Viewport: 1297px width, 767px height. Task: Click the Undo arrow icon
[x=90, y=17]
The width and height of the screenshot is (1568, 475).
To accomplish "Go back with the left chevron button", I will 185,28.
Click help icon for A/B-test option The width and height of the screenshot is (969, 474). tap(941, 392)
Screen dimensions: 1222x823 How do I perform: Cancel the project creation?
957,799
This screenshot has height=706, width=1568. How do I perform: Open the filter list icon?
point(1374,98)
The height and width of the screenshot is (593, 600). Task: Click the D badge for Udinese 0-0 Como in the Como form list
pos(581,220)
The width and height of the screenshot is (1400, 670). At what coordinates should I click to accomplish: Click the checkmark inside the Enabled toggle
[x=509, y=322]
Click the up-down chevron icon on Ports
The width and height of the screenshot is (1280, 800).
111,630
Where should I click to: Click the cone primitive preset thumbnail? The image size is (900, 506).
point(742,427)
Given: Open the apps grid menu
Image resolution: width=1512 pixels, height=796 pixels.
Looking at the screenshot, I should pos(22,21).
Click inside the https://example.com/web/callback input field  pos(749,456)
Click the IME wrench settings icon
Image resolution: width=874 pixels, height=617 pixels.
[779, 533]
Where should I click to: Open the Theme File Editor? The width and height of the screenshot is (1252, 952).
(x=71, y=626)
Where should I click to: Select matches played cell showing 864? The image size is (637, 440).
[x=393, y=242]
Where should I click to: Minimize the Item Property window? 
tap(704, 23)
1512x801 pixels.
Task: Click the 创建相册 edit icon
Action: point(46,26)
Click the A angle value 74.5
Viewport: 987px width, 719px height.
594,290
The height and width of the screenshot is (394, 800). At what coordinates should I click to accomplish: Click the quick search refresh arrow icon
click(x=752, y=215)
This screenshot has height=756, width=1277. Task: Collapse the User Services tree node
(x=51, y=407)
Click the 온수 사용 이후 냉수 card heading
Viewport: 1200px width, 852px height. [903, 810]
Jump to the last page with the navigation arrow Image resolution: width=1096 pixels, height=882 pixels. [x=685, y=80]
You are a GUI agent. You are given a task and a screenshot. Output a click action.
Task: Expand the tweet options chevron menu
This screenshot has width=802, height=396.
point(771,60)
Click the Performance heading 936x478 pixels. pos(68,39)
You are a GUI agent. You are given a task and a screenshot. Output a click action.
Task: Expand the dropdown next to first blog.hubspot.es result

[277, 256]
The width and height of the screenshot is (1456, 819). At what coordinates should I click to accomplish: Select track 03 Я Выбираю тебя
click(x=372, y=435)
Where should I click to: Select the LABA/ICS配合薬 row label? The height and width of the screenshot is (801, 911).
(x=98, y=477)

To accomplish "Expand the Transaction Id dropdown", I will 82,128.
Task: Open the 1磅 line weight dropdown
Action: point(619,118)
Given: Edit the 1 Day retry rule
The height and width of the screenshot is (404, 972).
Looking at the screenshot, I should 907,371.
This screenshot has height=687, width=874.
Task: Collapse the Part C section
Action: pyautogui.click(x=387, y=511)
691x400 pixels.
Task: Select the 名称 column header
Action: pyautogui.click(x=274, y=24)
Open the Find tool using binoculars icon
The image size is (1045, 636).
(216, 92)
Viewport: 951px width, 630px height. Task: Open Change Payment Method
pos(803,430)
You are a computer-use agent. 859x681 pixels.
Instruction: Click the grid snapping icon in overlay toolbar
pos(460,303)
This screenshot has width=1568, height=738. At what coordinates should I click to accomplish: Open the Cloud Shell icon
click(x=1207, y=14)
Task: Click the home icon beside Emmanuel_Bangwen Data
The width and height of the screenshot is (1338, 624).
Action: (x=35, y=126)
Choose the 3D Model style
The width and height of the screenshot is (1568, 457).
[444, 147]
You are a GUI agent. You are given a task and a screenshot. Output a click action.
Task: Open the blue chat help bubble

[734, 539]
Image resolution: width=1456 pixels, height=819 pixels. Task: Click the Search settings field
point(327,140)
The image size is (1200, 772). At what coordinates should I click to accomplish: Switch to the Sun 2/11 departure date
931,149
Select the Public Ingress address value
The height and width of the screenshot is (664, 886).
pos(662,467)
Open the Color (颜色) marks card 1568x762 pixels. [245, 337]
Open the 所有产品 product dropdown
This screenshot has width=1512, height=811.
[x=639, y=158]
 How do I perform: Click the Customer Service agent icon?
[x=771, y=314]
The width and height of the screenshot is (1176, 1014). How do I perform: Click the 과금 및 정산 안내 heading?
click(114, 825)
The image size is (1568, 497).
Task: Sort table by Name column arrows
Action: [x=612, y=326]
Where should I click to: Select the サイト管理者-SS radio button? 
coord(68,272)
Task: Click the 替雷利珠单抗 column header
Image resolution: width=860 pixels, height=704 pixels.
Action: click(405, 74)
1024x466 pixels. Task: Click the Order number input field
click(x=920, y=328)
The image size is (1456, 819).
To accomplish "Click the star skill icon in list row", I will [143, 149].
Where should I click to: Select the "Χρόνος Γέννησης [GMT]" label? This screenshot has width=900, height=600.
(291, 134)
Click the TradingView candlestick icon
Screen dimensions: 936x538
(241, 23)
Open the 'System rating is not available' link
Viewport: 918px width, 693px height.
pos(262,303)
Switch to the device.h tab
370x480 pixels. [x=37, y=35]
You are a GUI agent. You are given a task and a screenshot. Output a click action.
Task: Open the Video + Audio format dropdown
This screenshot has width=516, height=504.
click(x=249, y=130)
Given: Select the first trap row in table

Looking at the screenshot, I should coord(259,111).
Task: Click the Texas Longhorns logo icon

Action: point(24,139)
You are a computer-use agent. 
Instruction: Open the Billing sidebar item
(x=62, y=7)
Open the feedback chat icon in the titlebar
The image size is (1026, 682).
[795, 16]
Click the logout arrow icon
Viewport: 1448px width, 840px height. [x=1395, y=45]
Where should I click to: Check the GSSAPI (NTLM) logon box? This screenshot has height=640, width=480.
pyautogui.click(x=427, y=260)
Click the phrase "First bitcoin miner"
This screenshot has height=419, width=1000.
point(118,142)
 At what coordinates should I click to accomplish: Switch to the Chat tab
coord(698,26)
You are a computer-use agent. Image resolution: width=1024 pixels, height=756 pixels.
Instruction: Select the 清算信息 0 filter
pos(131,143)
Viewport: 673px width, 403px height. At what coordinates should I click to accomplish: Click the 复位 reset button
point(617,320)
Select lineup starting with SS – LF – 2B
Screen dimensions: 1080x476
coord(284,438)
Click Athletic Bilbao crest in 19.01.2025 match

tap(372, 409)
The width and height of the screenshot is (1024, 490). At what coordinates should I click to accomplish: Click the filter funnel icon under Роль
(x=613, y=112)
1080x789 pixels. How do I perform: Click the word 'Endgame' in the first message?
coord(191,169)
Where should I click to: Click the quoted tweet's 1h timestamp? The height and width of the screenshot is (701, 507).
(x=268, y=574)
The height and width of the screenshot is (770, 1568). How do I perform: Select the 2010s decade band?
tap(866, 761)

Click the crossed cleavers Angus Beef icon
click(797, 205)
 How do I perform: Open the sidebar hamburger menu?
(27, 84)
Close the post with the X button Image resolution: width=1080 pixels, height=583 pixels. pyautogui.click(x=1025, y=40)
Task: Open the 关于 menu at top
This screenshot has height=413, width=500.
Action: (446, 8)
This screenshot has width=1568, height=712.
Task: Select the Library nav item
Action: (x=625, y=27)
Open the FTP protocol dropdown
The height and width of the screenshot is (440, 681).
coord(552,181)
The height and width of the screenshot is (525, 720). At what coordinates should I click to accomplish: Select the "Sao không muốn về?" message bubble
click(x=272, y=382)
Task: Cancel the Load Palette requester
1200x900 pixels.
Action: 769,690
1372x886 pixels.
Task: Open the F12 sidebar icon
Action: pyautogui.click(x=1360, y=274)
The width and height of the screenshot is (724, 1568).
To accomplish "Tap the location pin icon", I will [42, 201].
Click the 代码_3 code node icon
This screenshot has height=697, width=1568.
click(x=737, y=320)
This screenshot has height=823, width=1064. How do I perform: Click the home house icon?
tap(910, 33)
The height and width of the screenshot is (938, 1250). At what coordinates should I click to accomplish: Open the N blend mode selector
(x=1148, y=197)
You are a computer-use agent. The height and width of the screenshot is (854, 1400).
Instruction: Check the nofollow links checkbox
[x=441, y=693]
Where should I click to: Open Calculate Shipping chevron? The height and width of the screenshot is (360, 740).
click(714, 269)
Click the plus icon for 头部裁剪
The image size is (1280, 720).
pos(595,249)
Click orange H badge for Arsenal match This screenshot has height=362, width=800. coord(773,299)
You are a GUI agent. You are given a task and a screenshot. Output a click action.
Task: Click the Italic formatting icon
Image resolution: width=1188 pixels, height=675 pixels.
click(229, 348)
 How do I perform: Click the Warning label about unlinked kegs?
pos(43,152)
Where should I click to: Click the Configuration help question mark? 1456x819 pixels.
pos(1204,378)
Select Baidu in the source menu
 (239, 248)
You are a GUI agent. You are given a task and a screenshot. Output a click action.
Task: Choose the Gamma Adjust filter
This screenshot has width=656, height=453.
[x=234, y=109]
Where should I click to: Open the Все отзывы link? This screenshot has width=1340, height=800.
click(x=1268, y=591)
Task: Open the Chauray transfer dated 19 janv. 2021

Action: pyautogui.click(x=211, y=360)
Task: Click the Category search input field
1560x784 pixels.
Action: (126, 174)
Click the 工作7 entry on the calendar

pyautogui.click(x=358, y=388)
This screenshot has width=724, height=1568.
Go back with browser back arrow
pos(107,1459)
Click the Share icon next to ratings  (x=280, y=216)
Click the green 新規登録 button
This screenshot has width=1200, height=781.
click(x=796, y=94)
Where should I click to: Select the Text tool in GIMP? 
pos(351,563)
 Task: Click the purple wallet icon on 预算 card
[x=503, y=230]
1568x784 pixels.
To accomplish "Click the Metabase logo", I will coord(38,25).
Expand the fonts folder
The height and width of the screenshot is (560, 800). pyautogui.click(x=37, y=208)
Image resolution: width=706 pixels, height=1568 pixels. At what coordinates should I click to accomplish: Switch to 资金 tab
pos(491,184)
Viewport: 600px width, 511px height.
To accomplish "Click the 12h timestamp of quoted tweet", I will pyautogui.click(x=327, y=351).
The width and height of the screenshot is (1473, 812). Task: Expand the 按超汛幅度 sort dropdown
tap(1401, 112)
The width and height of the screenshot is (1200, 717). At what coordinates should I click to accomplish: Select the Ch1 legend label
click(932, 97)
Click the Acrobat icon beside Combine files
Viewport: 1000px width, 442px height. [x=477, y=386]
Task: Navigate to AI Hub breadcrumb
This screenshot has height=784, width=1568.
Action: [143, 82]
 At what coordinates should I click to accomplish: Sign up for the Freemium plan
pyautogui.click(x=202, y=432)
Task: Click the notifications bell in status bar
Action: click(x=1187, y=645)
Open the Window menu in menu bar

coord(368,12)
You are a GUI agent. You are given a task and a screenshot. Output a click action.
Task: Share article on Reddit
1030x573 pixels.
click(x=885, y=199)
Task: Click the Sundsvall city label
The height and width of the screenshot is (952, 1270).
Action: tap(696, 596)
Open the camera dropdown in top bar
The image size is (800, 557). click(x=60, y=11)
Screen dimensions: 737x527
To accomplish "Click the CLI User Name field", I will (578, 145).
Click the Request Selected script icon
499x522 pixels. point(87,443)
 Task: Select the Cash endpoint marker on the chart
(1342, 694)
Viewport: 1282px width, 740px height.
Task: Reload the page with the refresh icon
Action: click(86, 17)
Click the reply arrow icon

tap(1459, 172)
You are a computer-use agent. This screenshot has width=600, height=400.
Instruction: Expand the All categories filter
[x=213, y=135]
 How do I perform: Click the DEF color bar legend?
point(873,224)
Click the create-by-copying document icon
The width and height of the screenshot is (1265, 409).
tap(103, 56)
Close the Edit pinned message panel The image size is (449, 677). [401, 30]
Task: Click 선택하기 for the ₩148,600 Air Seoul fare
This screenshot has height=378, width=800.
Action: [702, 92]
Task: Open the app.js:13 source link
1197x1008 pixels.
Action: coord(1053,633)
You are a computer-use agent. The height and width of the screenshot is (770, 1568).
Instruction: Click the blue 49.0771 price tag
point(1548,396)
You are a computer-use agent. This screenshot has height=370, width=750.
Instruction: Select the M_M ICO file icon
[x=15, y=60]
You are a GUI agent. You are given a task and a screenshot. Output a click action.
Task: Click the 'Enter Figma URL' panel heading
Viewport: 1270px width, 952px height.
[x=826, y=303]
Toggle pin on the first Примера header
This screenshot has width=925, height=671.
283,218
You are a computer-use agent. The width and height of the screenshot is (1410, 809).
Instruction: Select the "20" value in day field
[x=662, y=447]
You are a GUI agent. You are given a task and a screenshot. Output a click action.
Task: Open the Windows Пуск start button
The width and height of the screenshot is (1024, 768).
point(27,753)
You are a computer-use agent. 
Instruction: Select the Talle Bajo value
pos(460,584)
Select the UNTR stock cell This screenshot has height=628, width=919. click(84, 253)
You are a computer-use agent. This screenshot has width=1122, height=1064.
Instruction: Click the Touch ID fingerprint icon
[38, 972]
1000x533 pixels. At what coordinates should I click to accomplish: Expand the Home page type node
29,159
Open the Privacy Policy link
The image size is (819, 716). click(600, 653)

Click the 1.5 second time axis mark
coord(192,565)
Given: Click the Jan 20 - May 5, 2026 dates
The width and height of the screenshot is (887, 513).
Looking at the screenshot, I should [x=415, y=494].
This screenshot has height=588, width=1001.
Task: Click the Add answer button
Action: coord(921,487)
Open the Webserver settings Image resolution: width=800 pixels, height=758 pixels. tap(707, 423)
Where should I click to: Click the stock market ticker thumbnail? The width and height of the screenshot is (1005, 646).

────────────────────────────────────────

Job — Format the part of the records that opens with the line containing "the Chat tab" and closes with the line containing "(x=268, y=574)" as a JSON list of strings, one string per line, leaving out blank lines.

Solution for this exercise —
[
  " At what coordinates should I click to accomplish: Switch to the Chat tab",
  "coord(698,26)",
  "You are a computer-use agent. Image resolution: width=1024 pixels, height=756 pixels.",
  "Instruction: Select the 清算信息 0 filter",
  "pos(131,143)",
  "Viewport: 673px width, 403px height. At what coordinates should I click to accomplish: Click the 复位 reset button",
  "point(617,320)",
  "Select lineup starting with SS – LF – 2B",
  "Screen dimensions: 1080x476",
  "coord(284,438)",
  "Click Athletic Bilbao crest in 19.01.2025 match",
  "tap(372, 409)",
  "The width and height of the screenshot is (1024, 490). At what coordinates should I click to accomplish: Click the filter funnel icon under Роль",
  "(x=613, y=112)",
  "1080x789 pixels. How do I perform: Click the word 'Endgame' in the first message?",
  "coord(191,169)",
  "Where should I click to: Click the quoted tweet's 1h timestamp? The height and width of the screenshot is (701, 507).",
  "(x=268, y=574)"
]